Analysis  |  By Jasmyne Ray  
   March 07, 2024

The system's operating margin fell to -3% during the 2022 fiscal year, but has since stablized.

A recent study by healthcare advisory firm Chartis found that more than 50% of rural hospitals are currently operating at a loss, with 167 rural hospitals having closed or stopped inpatient services since 2010 and 418 currently in danger of closing.

Kirsten Largent, senior vice president of financial operations for OSF HealthCare, which serves rural patients in Illinois and Michigan, says the system's operating margin pre-COVID was 3%. During the 2022 fiscal year, the margin fell to -3%, which she attributed to significant workforce disruption.

Largent says the system's finances have stabilized since then.

"The trend of operating results improved quarter over quarter during fiscal year 2023, ending the year with breakeven operating performance," she says. "This was an improvement of over $117 million."

Largent credits the turnaround to a rebound in patient volumes, reducing agency costs, renegotiating managed care contracts, and strong performance on value-based contracts.

Adapting to the financial strain throughout healthcare, Rene Woerner-Utley, vice president of patient accounts at OSF, says the system focused on the patient's revenue cycle experience. As well as offering self-service payment plans for up to 36 months, the system implements text and email reminders and a billing chat bot on its website.
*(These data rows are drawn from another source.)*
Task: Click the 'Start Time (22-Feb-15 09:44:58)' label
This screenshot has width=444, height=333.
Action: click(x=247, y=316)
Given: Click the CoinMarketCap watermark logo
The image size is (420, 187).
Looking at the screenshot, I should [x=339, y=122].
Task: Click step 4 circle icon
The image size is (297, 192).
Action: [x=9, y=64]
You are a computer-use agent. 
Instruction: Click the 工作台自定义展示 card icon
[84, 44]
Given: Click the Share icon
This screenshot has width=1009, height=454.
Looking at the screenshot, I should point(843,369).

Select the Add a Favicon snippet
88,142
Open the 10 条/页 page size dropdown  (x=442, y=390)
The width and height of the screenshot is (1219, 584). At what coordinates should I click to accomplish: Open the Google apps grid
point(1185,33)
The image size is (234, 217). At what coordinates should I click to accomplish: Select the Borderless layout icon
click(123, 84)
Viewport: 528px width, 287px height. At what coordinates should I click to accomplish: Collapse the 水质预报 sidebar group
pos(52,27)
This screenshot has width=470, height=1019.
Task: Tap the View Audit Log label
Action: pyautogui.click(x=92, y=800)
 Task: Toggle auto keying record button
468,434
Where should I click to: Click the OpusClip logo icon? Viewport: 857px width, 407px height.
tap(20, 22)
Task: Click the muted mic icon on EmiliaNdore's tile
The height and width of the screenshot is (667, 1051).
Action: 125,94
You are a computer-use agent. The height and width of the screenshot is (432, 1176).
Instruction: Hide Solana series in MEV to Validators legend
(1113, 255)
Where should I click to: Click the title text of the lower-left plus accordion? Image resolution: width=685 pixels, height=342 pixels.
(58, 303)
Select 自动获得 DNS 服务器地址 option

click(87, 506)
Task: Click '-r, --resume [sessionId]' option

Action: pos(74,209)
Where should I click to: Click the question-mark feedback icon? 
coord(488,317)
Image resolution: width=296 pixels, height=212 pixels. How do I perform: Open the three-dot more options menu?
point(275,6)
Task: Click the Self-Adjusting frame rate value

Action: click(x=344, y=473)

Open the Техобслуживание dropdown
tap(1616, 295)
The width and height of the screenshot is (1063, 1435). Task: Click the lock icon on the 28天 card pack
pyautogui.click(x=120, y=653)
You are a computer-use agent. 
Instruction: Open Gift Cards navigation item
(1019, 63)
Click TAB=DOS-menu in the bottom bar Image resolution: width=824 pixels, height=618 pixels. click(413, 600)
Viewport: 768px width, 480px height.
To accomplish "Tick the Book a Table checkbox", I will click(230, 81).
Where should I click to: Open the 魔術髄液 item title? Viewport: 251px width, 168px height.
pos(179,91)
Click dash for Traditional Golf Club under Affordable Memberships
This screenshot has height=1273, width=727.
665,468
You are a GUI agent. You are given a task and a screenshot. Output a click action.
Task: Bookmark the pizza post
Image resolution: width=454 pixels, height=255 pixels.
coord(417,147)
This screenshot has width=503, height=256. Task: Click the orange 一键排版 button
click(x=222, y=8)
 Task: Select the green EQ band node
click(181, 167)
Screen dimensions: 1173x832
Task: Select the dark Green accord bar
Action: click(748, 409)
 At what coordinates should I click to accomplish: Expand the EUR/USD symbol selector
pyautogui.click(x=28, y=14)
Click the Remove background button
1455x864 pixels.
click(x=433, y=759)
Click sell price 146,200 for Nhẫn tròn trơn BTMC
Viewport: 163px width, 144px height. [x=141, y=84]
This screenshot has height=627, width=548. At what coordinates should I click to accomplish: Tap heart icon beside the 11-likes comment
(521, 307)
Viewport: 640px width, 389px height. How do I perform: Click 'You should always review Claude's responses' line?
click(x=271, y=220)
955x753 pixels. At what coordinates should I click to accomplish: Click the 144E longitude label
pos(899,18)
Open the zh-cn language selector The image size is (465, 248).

In addition to the billing chat bot being able to answer patient's questions about their statements, it can also triage and advise them about the right point of care for their health concerns.

"We use many vendors as extensions of revenue cycle to assist with some of the niche billing requirements," Woerner-Utley says. "These include, but are not limited to, vendors for workers [compensation] and third-party liability billing, second level clinical denials, low dollar account collection, and coordination of benefits collection, to name a few."

"We want to meet the patient where they are and give them access to these services 24 hours a day, seven days a week," she says.

Jasmyne Ray is the revenue cycle editor at HealthLeaders. 


KEY TAKEAWAYS

OSF broke even in fiscal 2023, which is good news considering that margins were in the red in fiscal 2022.

OSF is focusing on revenue cycle with an emphasis on easing self-service payment access for patients.